Nel terzetto dei ragazzi s’instaurano le dinamiche consuete dell’adolescenza: il legame forte dell’amicizia, la complicità, l’attrazione, l’amore infine, incapace di incanalarsi in una relazione meno effimera, dentro la gabbia dorata entro la quale i protagonisti sono costretti. Anticipando una riflessione che proviene dalla seconda parte del romanzo, è così che la protagonista ripenserà da adulta a quell’intensa età: «A distanza di anni rivedo la loro bellezza, una bellezza che non ho più incontrato. In fondo era la nostra giovinezza. Eravamo vergini. Non c’era alcuna esperienza alle spalle, il fascino di Emma e di David era spontaneo, un dono sincero. Li amavo entrambi» (p. 29).

Naturalmente la condizione di cattività andava stretta alla protagonista: «Eravamo una generazione di raffinati prigionieri in fila per la doccia o per la mensa, con molte regole e molto futuro» (p. 95).

Il futuro è il tempo dominante di quella loro età, al quale l’istituzione intende preparare i rampolli che addestra alla vita, la fase di là da venire cui il presente dei convittori è subordinato e sotto il cui peso è in qualche modo compresso. È anche per questa ragione che Sofia, procuratasi le chiavi di un cancello, esce di notte a cercare fuori dal collegio il proprio presente. Lo troverà in un night club oltre il confine, dove incontra Nicolas, il figlio del proprietario, e si confronta con un universo diverso da quello ovattato in cui lei agisce di giorno. Un ragazzo – fisicamente assai simile a David – sloveno, bilingue, anarchico, che ama musiche di tendenza delle quali lei non sa nulla e delle quali non ha neppure mai sentito il nome, uno che le offre del pollo fritto da mangiare con le mani.

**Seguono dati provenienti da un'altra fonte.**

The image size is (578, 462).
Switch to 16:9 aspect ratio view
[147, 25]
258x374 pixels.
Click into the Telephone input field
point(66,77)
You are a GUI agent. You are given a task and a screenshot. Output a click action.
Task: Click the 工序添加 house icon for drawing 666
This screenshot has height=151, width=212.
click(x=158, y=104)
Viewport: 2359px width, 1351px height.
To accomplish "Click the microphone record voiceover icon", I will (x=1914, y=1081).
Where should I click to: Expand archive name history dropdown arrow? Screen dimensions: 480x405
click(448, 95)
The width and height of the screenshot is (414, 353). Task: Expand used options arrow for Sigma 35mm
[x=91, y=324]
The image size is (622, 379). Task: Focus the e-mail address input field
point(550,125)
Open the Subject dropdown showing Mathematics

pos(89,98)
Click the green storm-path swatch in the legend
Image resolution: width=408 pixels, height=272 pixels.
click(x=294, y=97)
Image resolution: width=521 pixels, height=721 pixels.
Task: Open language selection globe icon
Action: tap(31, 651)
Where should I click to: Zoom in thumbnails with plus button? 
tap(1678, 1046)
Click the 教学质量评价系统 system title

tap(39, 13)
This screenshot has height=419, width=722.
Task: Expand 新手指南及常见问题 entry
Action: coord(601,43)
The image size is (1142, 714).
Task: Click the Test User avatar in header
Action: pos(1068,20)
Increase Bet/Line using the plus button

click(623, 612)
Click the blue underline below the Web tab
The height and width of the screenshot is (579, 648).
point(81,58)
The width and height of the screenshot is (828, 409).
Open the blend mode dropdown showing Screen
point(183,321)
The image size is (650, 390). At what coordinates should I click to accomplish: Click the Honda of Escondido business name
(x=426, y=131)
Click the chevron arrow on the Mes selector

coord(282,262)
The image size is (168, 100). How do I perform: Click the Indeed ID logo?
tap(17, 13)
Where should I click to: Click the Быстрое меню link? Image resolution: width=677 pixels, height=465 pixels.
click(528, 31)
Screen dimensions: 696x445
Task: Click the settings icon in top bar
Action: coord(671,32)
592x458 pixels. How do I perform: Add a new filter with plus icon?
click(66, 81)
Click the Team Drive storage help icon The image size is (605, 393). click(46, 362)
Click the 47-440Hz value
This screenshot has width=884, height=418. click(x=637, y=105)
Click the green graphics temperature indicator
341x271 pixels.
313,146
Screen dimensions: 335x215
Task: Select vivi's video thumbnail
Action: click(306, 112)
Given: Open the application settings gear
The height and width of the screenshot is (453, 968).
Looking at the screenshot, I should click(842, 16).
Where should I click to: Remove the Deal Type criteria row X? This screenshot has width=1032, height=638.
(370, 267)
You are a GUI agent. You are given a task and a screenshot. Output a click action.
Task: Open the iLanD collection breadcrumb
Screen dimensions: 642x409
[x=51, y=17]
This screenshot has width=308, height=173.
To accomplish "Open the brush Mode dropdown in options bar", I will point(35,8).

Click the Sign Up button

Uno, insomma, agli antipodi del mondo nel quale lei era abituata a muoversi, però sarà proprio lui l’unico superstite che le sarà possibile recuperare da quei suoi anni, dopo il distacco da Emma e da David (che si congederà da lei con un post-it) al compimento del loro ciclo di studi. In Nicolas, che diversi anni più tardi dividerà con lei un suo breve acuminato periodo, ritroverà la concretezza e l’etica nei comportamenti di uno che aveva preferito chiudere il night ereditato dal padre per non trasformarlo in un bordello. Ma siamo ormai nella seconda parte del romanzo, significativamente intitolata Nel tempo, dove una Sofia di trentacinque anni (giunta quindi nel mezzo del cammin di nostra vita), dopo una laurea in materie scientifiche, dopo un matrimonio breve per il decesso del marito, esercitata quindi con completezza ai distacchi, capovolge il senso di marcia della narrazione, cessando di occuparsi dell’incombente, promettente e dilatato futuro della prima parte per volgersi all’indietro, a riconsiderare il luminoso periodo quando i loro «destini erano programmati, destini di buoni propositi che ci apparivano lunghi come l’infinito. Era[no] simili a orologi senza lancette, allora, incapaci di pensare a quanto può essere crudele il tempo» (p. 26).

Il tempo dunque, la sua percezione, costituiscono il nucleo della riflessione che pervade l’intero romanzo, assieme all’identificazione dell’adolescenza come età dell’oro alla quale (ricordate l’incipit) la protagonista è sopravvissuta.

La storia, assieme all’eleganza di una scrittura limpida e pregnante, di rara efficacia, è tale che si chiude con un lieve disagio il volume dopo avervi letto l’ultima pagina, e il riporlo nello scaffale diviene per il lettore un altro, ennesimo, esercizio di distacco.